### Your task
In the post on neural transfer functions, which transfer function is named as the most common in continuous-time recurrent neural networks?

What effect does the neural transfer function have on the ‘interestingness’ of circuit dynamics? What counts as ‘interesting’ dynamics? I will present here one very simple and very preliminary study that suggests this is worth looking further into.
In continuous-time recurrent neural networks (CTRNNs), the most common transfer function is the logistic. My impression is that the second most used would be the tangent hyperbolic.. ? However, there’s never been any substantial claim (at least that I know of) of any large and fundamental differences between these two. Indeed, there isn’t any justification (as far as I’m aware) to use anything different than the logistic function – which is arguably the most biologically natural. Furthermore, as has been pointed out to me by Lionel, in the case of the tanh, the change is merely a mapping. Thus, the differences are not, in theory, any.
Even if there are no theoretical differences, there may still be quite important practical differences. This is what this post is concerned with. In particular, given the same volume of parameter space, qualitatively different dynamics could be differently represented. This would make for a substantial difference, particularly for evolutionary robotics type methodologies. For example, it could be the case that the volume in parameter space that generates CTRNNs that have phase-portraits with only stable point attractor(s) when using the logistic transfer function is larger than when using the tanh. This could mean, that in practice, more ‘interesting’ dynamics could be obtained (keeping everything else the same) with the latter.

### Extracted entries
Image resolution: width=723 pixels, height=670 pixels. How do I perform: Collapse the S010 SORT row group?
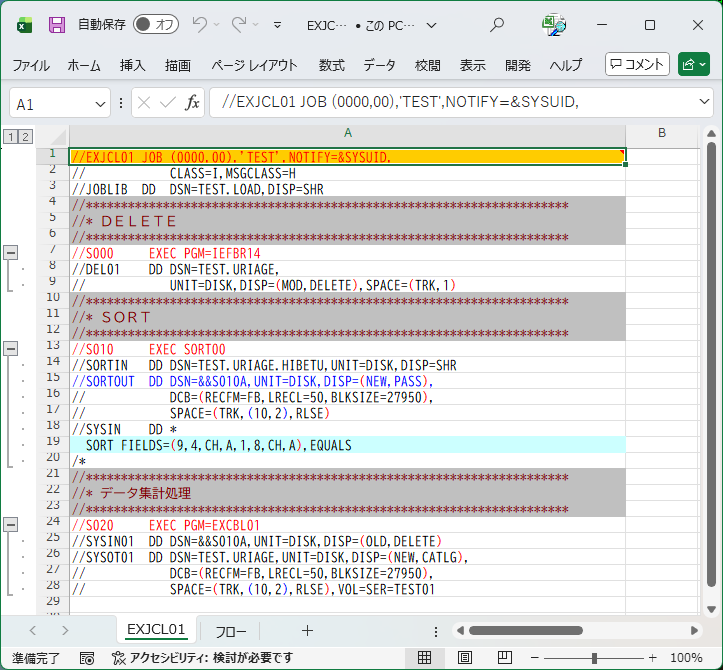[12, 348]
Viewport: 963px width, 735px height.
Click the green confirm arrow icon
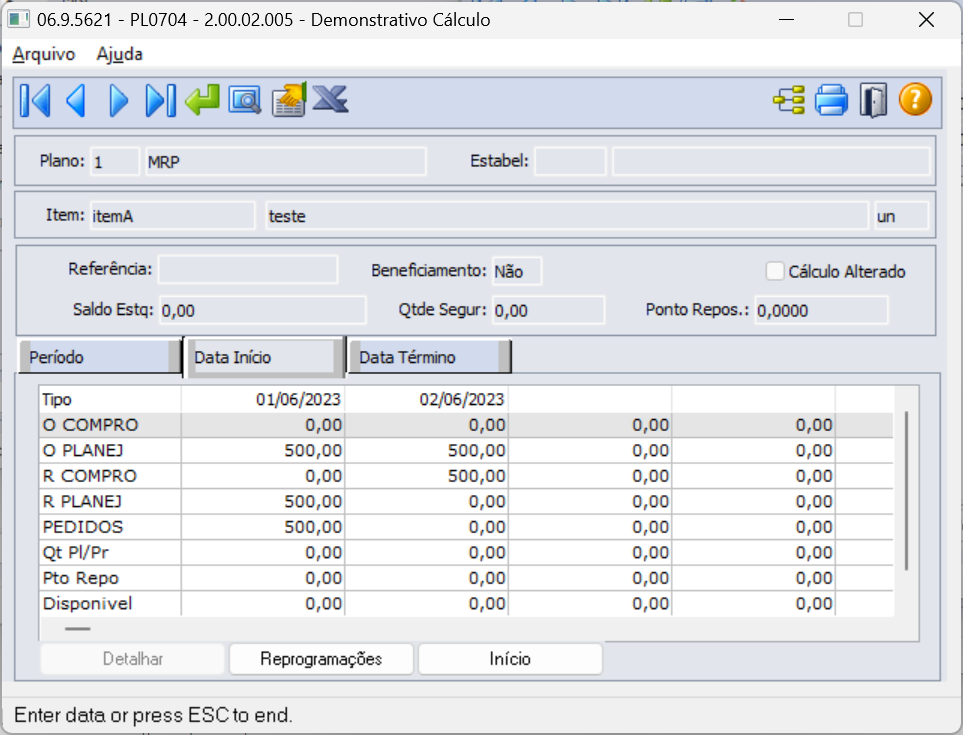click(202, 100)
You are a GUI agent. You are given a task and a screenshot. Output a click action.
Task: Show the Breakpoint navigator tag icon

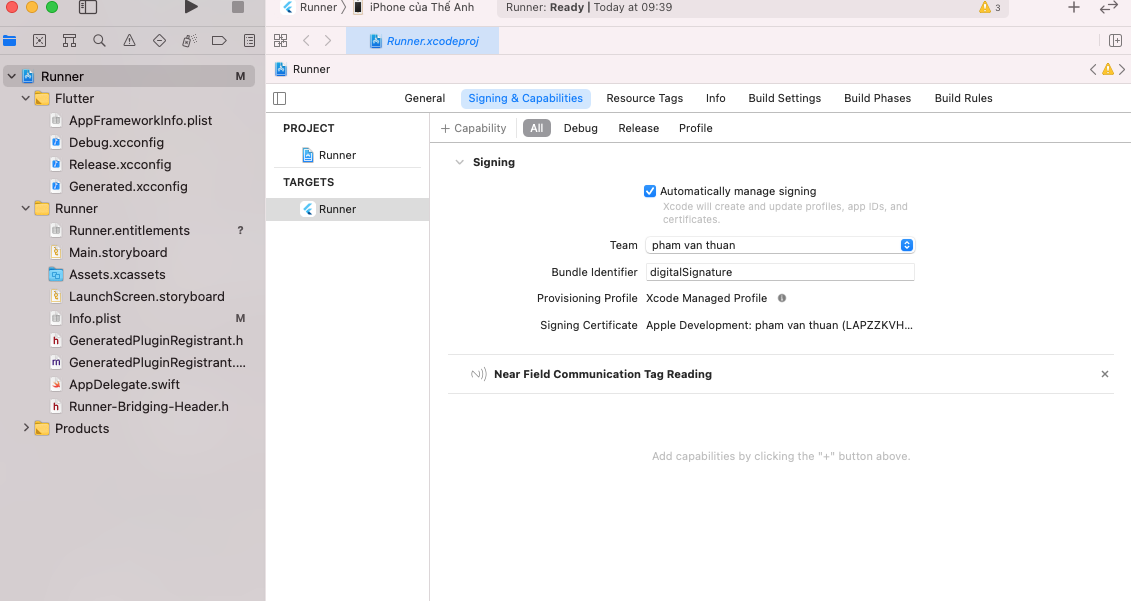220,40
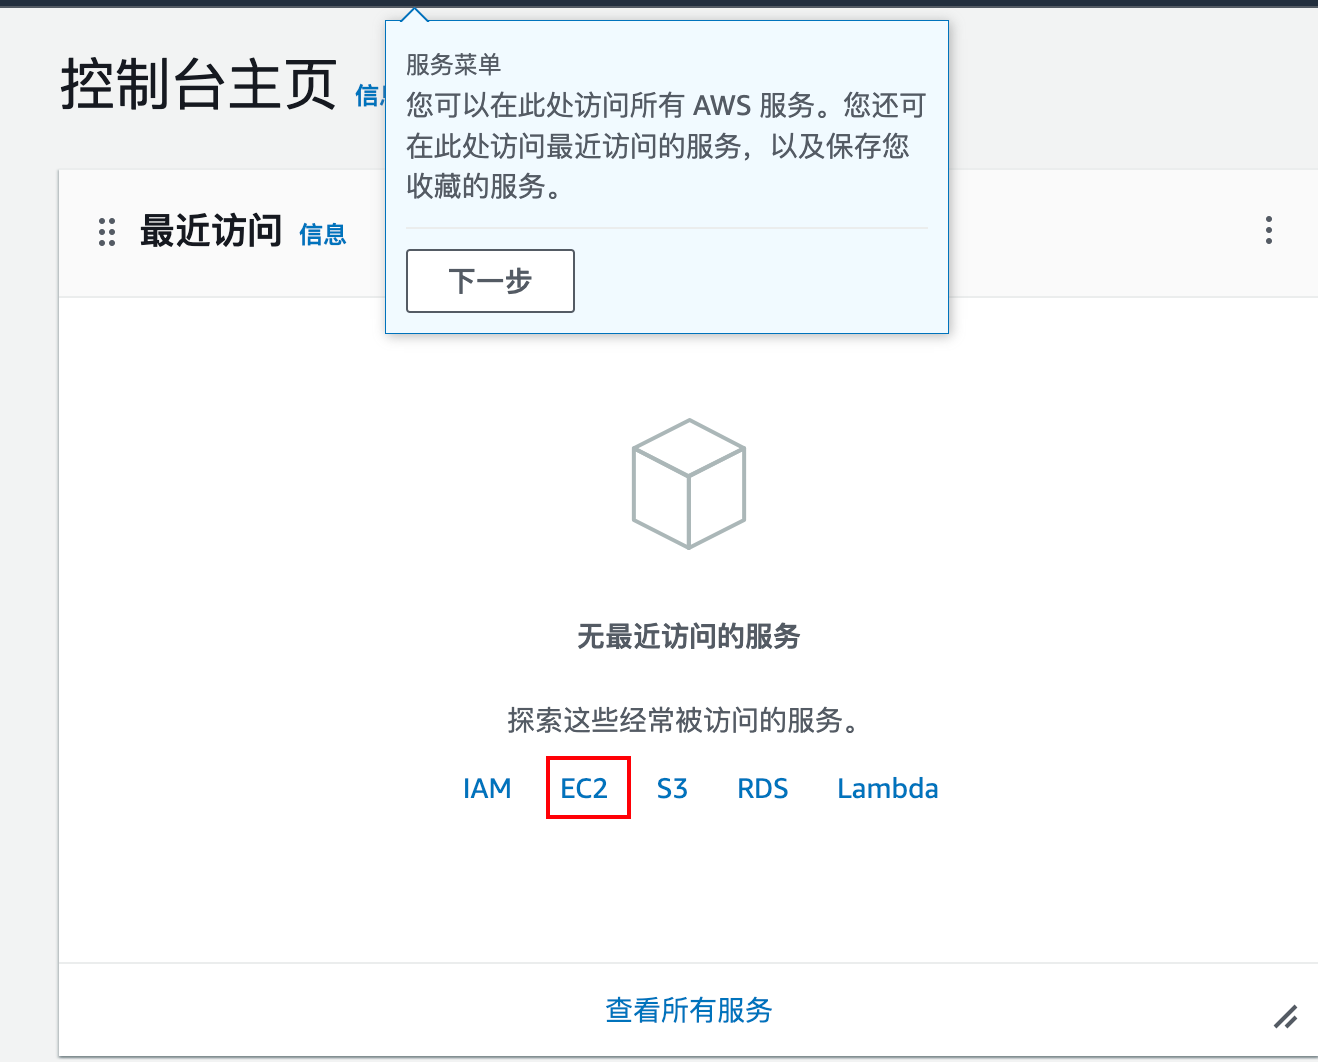The height and width of the screenshot is (1062, 1318).
Task: Click the popover arrow pointer at top
Action: (413, 15)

### Exercise response
The logistic function.